DETALLES DEL PROBLEMA:
Vuelve a escribir, sin cambiar nada, las líneas de todas las entradas que siguen.

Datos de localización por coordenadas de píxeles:
^^^^^^^^

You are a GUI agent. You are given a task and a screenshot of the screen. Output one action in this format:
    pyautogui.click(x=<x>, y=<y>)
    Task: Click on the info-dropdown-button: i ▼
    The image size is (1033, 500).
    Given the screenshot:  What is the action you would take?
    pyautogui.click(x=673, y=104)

^^^^^^^^

RESULTADO DE LA TAREA:
You are a GUI agent. You are given a task and a screenshot of the screen. Output one action in this format:
    pyautogui.click(x=<x>, y=<y>)
    Task: Click on the info-dropdown-button: i ▼
    The image size is (1033, 500).
    Given the screenshot:  What is the action you would take?
    pyautogui.click(x=673, y=104)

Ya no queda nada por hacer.